In terms of nutrition, yes, these deep scarlet stone fruits with sour-to-sweet taste are quite healthy as they are packed with vitamins A, C and K, as well as lush dietary fiber.

In terms of active disease-fighting benefits, cherries are good because they fight cell inflammation. There is still ongoing research, with preliminary findings showing that the antioxidants in cherries have potential anti-inflammation properties that boost cell defense. An individual with good cell defense will heal strained tissue faster than one without such defense.

Related: Nutrients in sour cherries

Some studies have also revealed the good pain relief qualities of drinking cherry juice on a regular basis. Diverse studies have posited results of reduced pain in the joints, lessened muscle cramps and more endurance for runners who exercise after taking a few pints of cherry juice daily. It all boils down to the antioxidants in cherry fruits, which keep inflammation at bay and lower cell damage during strenuous activities.This is biologically known as exercise recovery.

Related: Nutrients in tart cherry juice

If you like eating cherries raw, you may try the sweet variety known as Bing, and if tangy or juice is your option, then the sour Montmorency variety is the best option.

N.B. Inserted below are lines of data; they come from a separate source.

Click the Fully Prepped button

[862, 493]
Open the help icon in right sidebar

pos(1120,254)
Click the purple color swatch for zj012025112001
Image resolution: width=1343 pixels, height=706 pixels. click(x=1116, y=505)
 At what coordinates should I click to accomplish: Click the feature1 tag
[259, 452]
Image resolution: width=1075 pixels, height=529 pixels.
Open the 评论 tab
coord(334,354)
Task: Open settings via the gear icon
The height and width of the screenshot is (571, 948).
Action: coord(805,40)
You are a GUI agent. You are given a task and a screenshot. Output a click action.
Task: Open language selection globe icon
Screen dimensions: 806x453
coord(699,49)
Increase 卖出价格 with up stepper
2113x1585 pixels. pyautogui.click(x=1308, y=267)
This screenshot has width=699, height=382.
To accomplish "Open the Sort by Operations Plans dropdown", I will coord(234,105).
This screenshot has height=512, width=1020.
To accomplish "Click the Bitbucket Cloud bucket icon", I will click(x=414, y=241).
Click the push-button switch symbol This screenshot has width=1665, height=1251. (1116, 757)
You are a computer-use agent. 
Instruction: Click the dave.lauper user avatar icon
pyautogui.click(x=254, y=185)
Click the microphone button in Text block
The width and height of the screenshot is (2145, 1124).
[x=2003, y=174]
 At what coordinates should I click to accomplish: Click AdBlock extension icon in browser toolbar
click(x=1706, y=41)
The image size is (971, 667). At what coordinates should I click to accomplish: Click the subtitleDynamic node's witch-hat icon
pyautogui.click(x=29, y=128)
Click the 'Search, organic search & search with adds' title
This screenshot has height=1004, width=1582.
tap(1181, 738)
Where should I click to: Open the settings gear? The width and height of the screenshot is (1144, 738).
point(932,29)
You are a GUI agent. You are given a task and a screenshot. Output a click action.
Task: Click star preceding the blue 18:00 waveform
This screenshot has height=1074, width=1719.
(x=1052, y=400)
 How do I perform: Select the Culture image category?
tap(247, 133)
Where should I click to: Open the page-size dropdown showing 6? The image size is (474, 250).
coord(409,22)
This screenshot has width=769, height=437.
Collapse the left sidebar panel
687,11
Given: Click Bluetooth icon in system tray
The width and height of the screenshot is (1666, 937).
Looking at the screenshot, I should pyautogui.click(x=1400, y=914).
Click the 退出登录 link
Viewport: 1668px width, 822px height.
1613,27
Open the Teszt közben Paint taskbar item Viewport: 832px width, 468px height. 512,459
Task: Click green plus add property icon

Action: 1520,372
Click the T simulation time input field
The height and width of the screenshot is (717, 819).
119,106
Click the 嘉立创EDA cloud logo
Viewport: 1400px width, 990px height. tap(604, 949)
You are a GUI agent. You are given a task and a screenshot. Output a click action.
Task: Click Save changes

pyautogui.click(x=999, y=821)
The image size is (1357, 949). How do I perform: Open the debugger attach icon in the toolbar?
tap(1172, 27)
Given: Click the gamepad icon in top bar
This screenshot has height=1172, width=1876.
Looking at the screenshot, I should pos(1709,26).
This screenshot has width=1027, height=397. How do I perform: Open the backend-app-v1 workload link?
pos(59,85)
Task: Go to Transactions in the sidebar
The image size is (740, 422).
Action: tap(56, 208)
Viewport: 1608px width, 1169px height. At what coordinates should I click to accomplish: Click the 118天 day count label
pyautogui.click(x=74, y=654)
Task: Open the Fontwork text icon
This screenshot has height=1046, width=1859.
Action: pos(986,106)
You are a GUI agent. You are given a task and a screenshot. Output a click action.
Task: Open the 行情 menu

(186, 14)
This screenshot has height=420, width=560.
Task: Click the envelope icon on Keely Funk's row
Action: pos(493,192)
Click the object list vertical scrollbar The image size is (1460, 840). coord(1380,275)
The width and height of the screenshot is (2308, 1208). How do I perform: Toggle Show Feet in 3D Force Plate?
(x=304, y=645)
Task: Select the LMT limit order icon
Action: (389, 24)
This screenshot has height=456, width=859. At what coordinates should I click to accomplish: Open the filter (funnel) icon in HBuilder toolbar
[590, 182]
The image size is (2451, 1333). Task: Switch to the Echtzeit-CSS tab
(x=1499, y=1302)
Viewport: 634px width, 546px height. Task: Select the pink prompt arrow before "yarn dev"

Related: Nutrients in sweet cherries

These two varieties are currently available in the US and Europe. The US cherry season began in California in May, 2023, kick-starting the world cherry season for this year.

For prices, please check the insights and trends for US cherries prices

How many cherries should you consume per day? While studies on the number of cherries you may  consume per day differ, most recommend at least 45 cherries daily.